Rows of pointing data:
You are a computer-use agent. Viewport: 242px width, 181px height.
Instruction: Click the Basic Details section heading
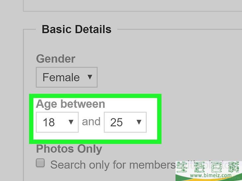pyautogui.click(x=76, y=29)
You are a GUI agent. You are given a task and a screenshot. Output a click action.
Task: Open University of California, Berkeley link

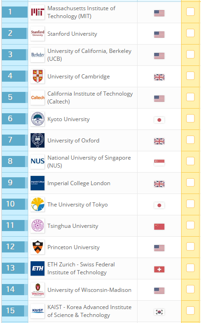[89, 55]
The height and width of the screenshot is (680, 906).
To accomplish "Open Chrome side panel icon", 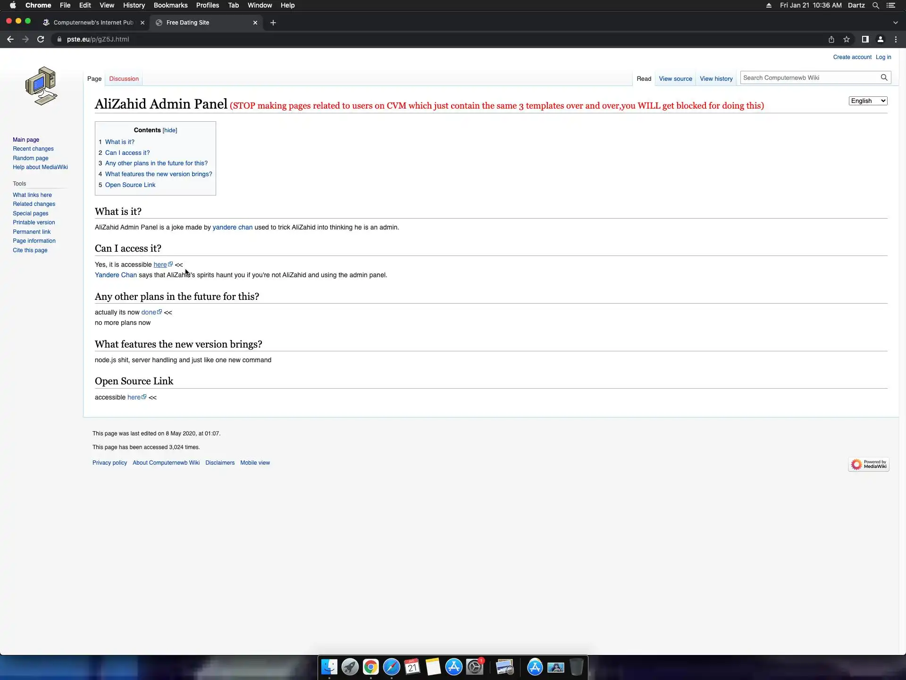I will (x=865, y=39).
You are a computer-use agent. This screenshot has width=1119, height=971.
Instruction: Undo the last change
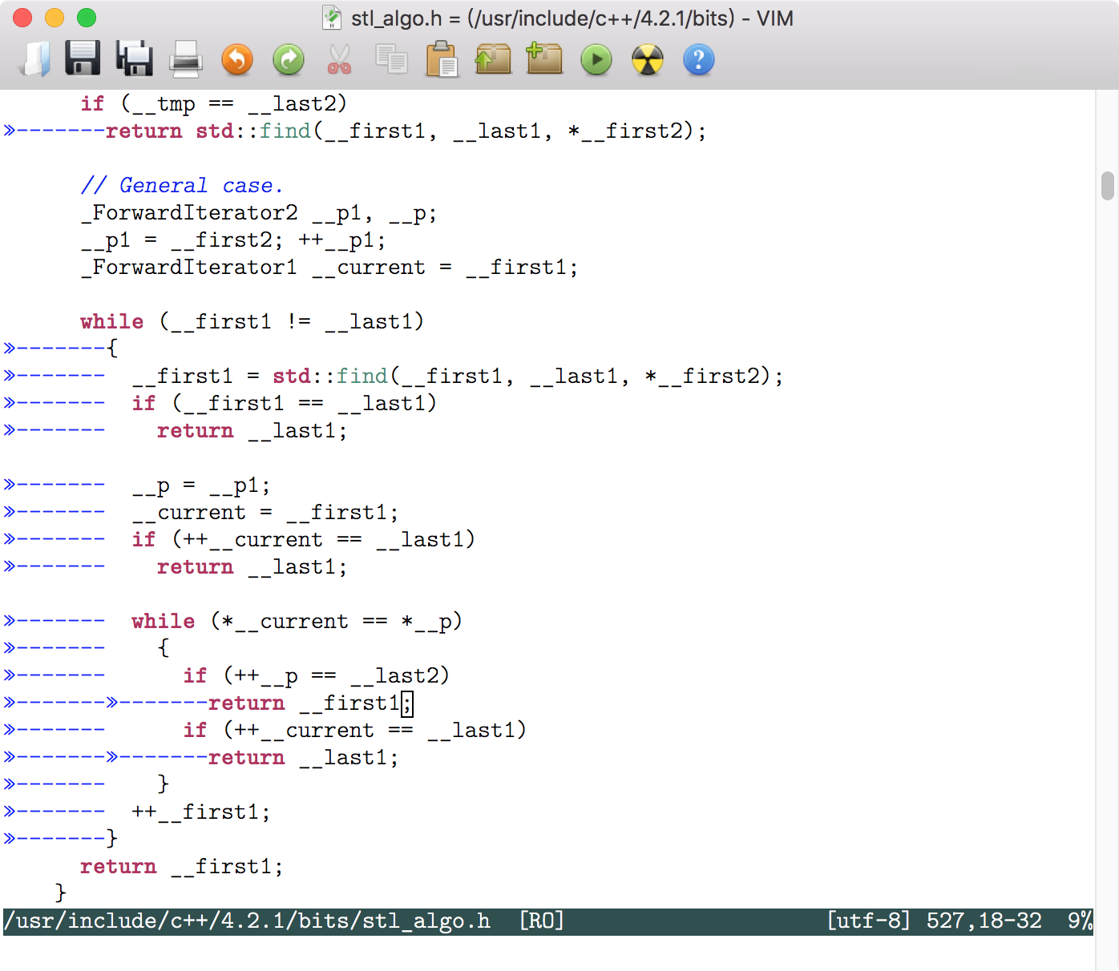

» **WHAT NEEDS TO BE DONE**:
Please copy out the records from the line containing "You are a computer-use agent. This" through the end of the records, both ends included, word for word. Leave the pictures out of your answer.

» **CORRECT ANSWER**:
You are a computer-use agent. This screenshot has width=1119, height=971.
Instruction: Undo the last change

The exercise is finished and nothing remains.